The first day of the camp, which took place at Long Beach Public Library on Monday, was aimed specifically at girls, who got to explore all areas of coding and heard from speakers from around the tech world, according to Microsoft spokeswoman Celeste Alleyne.
"It was a full day for them and really a wonderful opportunity for them to understand that technology is not just for boys, it's also for girls," Alleyne said. The boys' camp was happening Tuesday.
According to statistics from the National Girls Collaborative Project, women make up 47 percent of the U.S. workforce, but are represented in low numbers for many careers linked to sciences, technology, engineering and math.
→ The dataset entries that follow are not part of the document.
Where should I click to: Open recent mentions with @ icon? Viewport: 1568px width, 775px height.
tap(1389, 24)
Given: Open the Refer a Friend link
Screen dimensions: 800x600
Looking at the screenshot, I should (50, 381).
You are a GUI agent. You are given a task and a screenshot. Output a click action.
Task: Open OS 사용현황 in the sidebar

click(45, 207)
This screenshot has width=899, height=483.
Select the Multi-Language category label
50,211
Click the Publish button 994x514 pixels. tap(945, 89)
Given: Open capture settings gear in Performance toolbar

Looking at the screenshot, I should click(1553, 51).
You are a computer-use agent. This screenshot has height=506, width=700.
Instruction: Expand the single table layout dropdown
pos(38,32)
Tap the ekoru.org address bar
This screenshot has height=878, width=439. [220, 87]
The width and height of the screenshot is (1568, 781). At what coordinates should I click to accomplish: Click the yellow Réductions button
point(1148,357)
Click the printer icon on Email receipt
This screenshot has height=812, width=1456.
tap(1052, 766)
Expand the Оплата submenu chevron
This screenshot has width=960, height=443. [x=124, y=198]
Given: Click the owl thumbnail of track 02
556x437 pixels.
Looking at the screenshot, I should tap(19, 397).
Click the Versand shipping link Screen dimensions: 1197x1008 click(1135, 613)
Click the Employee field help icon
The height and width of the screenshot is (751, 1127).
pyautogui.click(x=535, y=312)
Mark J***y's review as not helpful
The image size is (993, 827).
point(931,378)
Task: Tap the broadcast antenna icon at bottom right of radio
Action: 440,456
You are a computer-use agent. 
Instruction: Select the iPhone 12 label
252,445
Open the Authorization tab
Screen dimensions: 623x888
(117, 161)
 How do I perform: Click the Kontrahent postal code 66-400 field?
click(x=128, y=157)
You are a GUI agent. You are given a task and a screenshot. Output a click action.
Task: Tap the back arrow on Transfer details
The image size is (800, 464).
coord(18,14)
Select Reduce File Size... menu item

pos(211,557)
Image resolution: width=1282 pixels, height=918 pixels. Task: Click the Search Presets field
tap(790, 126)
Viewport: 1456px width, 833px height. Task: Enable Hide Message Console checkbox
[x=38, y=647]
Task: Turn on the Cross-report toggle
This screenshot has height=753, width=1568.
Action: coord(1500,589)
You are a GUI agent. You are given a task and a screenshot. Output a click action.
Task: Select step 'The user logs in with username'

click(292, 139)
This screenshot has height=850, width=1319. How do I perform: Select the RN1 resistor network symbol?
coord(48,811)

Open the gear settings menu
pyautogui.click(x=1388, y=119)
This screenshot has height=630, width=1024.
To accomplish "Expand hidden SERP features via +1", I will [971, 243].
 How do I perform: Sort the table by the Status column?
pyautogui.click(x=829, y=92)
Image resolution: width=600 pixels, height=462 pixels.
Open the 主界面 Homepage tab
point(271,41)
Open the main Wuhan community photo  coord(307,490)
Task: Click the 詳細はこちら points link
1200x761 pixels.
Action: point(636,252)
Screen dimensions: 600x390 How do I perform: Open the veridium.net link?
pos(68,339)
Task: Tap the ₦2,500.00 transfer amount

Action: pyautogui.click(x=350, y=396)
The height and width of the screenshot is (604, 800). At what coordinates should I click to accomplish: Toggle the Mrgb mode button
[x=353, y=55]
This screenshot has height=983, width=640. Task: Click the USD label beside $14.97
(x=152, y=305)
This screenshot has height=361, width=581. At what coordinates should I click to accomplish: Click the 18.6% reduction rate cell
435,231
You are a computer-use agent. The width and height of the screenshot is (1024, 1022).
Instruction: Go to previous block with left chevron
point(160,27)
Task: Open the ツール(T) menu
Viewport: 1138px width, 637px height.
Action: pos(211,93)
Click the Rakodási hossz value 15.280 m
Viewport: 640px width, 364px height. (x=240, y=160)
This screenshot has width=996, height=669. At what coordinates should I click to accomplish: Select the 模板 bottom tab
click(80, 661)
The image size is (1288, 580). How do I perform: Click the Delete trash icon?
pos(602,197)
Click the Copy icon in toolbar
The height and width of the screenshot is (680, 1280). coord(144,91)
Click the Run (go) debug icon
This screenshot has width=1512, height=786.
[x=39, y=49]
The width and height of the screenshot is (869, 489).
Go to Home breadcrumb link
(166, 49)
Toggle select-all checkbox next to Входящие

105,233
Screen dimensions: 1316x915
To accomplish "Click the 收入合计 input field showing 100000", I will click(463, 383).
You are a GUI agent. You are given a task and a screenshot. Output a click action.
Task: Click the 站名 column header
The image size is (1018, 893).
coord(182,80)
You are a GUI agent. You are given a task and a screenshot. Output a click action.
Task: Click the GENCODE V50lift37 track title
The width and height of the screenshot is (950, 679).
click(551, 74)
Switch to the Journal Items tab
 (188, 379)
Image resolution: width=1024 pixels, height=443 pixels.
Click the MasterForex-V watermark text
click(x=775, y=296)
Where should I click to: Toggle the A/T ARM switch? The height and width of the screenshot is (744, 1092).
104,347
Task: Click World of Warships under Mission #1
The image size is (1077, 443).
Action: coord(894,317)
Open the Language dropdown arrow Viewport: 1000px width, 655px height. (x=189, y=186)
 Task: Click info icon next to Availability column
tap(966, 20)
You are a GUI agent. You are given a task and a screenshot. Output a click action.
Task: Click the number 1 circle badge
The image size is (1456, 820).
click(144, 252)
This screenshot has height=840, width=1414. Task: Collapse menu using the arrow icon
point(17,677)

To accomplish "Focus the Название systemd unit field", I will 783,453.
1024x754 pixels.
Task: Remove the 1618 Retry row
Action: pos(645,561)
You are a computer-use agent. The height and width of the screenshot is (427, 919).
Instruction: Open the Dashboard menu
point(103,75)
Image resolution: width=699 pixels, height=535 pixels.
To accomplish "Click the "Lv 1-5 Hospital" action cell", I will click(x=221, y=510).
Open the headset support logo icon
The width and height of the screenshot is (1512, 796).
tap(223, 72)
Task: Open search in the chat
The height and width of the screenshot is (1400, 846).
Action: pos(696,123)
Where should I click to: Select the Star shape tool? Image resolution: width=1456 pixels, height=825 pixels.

Careers with the fewest women include mechanical engineering, with just 7.2 percent, and environmental and earth sciences, with 27.9 percent.
"We want to see more female scientists, engineers and developers, and I think we will," Alleyne said.
Girls at the workshop heard from a Paramount executive, along with other speakers from Microsoft and the city who have backgrounds in technology.
Alleyne said that middle school is a great age to expose kids to technology, as they are beginning to think about potential careers for the future. She said Microsoft loves to hire young people who are creative, bold and strong.
"I had one young girl say to me that she wanted to be a pediatric surgeon at the age of 12, so can you imagine what she's going to be like when she's 22? So it's wonderful to hear that," Alleyne said.
The digital alliance forged between Microsoft and Long Beach was championed by Mayor Robert Garcia, Alleyne said. In addition to Digi Camps, the alliance also proposed workshops, called BizSpark sessions, to help business owners simplify everyday tasks with technology, according to a press release.